Alto Tajo

BIBLIOGRAPHIE: Senderos de la Miel GR10 Castilla La ManchaNotre hôtesse nous propose aimablement de nous reconduire au pont Martinete en voiture. Chose que nous ne refusons pas car la route sera longue.

Nous rentrons dans le parc naturel de l’ Alto Tajo qui occupe une superficie de 105721 Ha. Le camping y est interdit sauf en cas de traversée du parc et ce en des endroits biens définis. Les gardiens sont très vigilants.

La piste suit le Tage à sa droite. La concavité des roches sert de caisse de résonnance à la rivière en amplifiant son grondement. C’est très impressionnant. La vallée est bien boisée: pins et feuillus se cotoient, égayés de ci de là par les amélanchiers en fleur.

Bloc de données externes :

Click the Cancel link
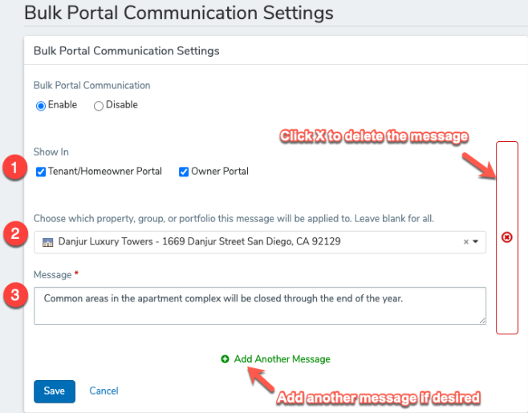The width and height of the screenshot is (528, 413). pos(104,391)
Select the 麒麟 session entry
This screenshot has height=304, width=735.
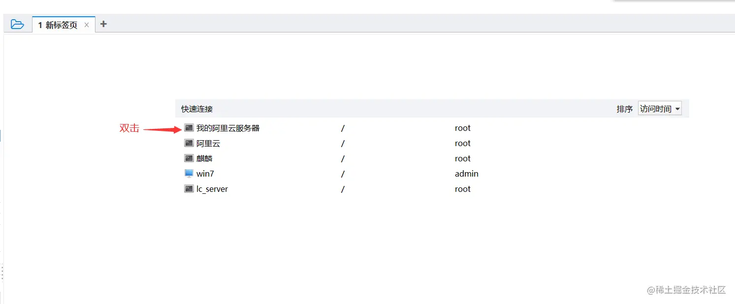(204, 158)
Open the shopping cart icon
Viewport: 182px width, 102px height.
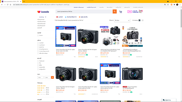click(121, 12)
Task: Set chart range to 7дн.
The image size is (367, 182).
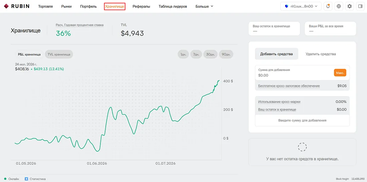Action: click(x=196, y=54)
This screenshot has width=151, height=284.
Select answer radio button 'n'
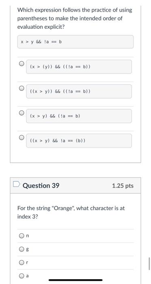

DSC01752         Alto Tajo

Notre piste nous élève par l’Estrecho del Hornillo jusqu’à la lagune de Taravilla. L’endroit est très pittoresque. Un torrent, en période de fortes chaleurs, a déposé son calcaire au bord de la crête, faisant fonction de barrage naturel. Cest ainsi que cette lagune s’est formée.

AltoTAJO

LAGUNE DE TARAVILLA        lagune de Taravilla

La Laguna de Taravilla

La GR continue à monter jusqu’au village de Taravilla puis redescend par la vallée du rio Cabrillas pous rejoindre le Tage au pont de Penalen. Nous préférons quitter la GR pour prendre un sentier qui démarre au dessus de la lagune. La descente très raide nous conduit au Salto de Poveda: une cascade anciennement utilisée pour la production d’électricité. L’eau rugit en s’écrasant 10m plus bas. Mais non Jean Luc, ce n’est pas ici que nous allons traverser le Tage…

SALTO DE POVEDA

Salto de Poveda

En effet nous trouvons la passerelle un peu plus bas. Nous rejoignons une piste sous les pins qui nous conduit  au pont de Poveda, 500m de route et nous voilà à nouveau sur une piste qui suit le Tage sur la gauche.

 

Passerelle sur le Tage

Passerelle sur le Tage

 

 

Quand nous arrivons à hauteur du village de Penalen, il nous reste encore à monter pendant 4 km sur 400m de dénivelé. Nous y arrivons en fin de journée. On y est reçu par un vent glacial. Dans ce village désert nous trouvons enfin notre hôte: une vieille femme. Elle essaye par tous les moyens de nous convaincre de loger chez elle: ce sera moins cher que de louer un appartement de 3 chambres…, elle nous fait visiter sa maison…, met sa main en cornet et m’hurle à l’oreille…Je ne suis pas sourde: je n’ai que quelques notions d’espagnol et si elle parlais moins vite, je comprendrais mieux…De toute façon, c’est décidé, nous prendrons l’appartement. Nous voulons notre intimité surtout qu’il n’y a rien dans le village et que je dois faire le repas et cette fois nous mangerons de bonne heure. Mais nos tribulations ne sont pas finies: commme il n’y a pas d’eau chaude et que je ne trouve pas de quoi allumer le gaz, je dois retourner la chercher. Cette fois elle revient avec du renfort, probablement son mari. Voyant nos cannettes de bière mises à refroidir dans l’eau froide, elle nous demande d’en offrir une au monsieur. Nous nous plions à ses désirata en pensant à cette bière, notre seul luxe, que nous trimbalons sur notre dos depuis ce matin… Ouf! nous voilà enfin seuls, juste à temps pour pouvoir contempler le coucher de soleil qui fait rougeoyer les falaises au bord du Tage. Penalen vit de ses mines de kaolin, on les devine par les entailles blanches dans le paysage.